1. Data Protection
We have an obligation to comply with the Data Protection Act 2018 and the General Data Protection Regulation. When you provide us with information by which you can be identified, it will only be used for the purpose for which it was originally collected and any other lawful purpose which we must comply with.
The Royal Borough of Windsor and Maidenhead is a Data Controller for all the personal data processing it engages in. We continue to have responsibility for the personal data processing activities of third parties we engage to undertake processing on our behalf.
The Information Commissioners Office maintains a register of Data Controllers, this can be found at ico.gov.uk.
Data Subject Rights
The Data Protection Act provides you with rights in relation to the personal data we hold about you, including:
- to be informed of the processing to be undertaken
- to be provided with a copy of your personal data (subject access request)
- to prevent processing likely to cause damage or distress.
- to prevent processing for the purposes of direct marketing.
- to request a manual review of automated decisions.
- compensation if damage results from any breach of the Act by the council.
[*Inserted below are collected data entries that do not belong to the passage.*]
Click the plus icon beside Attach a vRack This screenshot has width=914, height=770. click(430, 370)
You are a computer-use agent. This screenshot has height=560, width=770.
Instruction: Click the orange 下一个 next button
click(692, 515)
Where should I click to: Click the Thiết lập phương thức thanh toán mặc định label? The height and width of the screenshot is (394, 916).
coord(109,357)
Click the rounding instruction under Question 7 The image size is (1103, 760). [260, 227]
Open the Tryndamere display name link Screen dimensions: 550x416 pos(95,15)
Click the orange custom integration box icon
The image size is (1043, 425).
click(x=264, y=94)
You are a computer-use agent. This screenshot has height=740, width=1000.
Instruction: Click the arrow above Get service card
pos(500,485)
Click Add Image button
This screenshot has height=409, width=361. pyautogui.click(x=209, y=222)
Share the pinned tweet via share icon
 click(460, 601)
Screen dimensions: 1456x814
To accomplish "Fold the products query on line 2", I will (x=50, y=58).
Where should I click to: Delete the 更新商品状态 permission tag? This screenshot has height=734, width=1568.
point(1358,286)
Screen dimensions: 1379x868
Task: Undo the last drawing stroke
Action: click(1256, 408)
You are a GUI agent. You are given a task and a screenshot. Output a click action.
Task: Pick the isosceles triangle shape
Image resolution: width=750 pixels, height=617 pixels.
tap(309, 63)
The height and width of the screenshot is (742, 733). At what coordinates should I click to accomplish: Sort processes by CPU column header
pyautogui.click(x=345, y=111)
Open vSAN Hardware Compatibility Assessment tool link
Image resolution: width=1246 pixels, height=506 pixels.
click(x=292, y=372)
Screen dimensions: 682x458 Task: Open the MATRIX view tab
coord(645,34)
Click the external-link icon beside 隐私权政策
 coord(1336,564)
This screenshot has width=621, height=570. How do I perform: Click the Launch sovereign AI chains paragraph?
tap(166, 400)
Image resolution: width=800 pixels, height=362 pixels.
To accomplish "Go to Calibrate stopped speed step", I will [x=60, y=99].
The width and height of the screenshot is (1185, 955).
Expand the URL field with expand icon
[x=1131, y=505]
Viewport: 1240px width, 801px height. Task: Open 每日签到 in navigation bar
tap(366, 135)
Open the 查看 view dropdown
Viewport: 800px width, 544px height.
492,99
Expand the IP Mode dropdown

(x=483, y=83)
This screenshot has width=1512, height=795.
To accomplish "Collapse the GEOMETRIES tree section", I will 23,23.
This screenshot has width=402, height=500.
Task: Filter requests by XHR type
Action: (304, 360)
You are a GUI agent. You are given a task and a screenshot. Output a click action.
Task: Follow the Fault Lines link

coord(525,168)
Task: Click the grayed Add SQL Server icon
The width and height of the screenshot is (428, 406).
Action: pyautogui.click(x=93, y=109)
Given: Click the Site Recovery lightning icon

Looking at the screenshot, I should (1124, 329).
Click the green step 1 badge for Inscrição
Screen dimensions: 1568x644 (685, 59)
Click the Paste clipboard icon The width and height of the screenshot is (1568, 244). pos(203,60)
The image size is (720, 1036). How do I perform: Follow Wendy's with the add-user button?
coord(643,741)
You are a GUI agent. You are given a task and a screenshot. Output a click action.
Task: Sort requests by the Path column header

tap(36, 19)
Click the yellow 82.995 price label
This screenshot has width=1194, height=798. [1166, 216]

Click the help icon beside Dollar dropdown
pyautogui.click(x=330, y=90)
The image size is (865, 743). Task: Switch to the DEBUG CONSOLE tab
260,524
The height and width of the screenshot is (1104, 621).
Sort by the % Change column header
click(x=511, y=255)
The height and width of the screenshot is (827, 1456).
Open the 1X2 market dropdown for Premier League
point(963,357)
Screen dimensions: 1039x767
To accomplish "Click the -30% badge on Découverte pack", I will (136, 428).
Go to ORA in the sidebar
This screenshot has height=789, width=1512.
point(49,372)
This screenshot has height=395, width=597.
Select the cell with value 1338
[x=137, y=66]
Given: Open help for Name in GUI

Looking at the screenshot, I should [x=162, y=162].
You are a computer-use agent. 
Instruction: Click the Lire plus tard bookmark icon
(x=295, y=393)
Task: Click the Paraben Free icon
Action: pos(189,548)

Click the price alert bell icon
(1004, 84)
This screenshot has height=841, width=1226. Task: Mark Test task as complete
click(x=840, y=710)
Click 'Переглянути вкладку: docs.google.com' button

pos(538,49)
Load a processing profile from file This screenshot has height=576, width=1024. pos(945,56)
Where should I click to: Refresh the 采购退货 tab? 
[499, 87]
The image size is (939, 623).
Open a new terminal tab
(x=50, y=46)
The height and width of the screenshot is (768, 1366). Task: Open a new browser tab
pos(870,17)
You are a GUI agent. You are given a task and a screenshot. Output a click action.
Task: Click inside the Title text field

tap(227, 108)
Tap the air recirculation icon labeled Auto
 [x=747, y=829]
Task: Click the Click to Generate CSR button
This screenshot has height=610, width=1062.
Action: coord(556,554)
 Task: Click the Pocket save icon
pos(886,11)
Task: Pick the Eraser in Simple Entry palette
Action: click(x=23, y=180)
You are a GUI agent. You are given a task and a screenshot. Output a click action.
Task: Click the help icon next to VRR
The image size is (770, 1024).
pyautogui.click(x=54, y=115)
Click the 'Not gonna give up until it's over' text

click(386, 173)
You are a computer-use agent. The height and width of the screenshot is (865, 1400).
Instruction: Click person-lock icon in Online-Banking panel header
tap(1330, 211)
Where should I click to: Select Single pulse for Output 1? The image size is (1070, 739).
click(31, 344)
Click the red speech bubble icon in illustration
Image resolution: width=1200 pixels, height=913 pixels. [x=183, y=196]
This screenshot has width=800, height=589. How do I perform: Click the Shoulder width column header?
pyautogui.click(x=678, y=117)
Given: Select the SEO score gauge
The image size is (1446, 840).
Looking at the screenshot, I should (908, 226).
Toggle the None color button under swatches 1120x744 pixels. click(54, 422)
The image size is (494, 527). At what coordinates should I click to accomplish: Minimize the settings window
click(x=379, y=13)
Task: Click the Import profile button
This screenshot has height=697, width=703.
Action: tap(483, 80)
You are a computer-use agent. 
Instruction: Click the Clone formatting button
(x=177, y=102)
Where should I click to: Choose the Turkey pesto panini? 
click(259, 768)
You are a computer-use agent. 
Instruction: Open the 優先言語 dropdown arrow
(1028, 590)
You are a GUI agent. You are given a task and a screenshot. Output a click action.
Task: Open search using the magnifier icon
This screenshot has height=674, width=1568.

- to request action to rectify, block, erase or destroy inaccurate data
- right to be forgotten
- right to data portability.
Subject Access Right
You are entitled to receive a copy of your information within one calendar month of making a request providing that:
- your request is in writing - an email is acceptable submitted to the Information Government Team
- your request contains the details we require to enable us to locate your information
- you present yourself to us with adequate information from which we can identify you (e.g. photo-id (driving licence) and a current utility bill).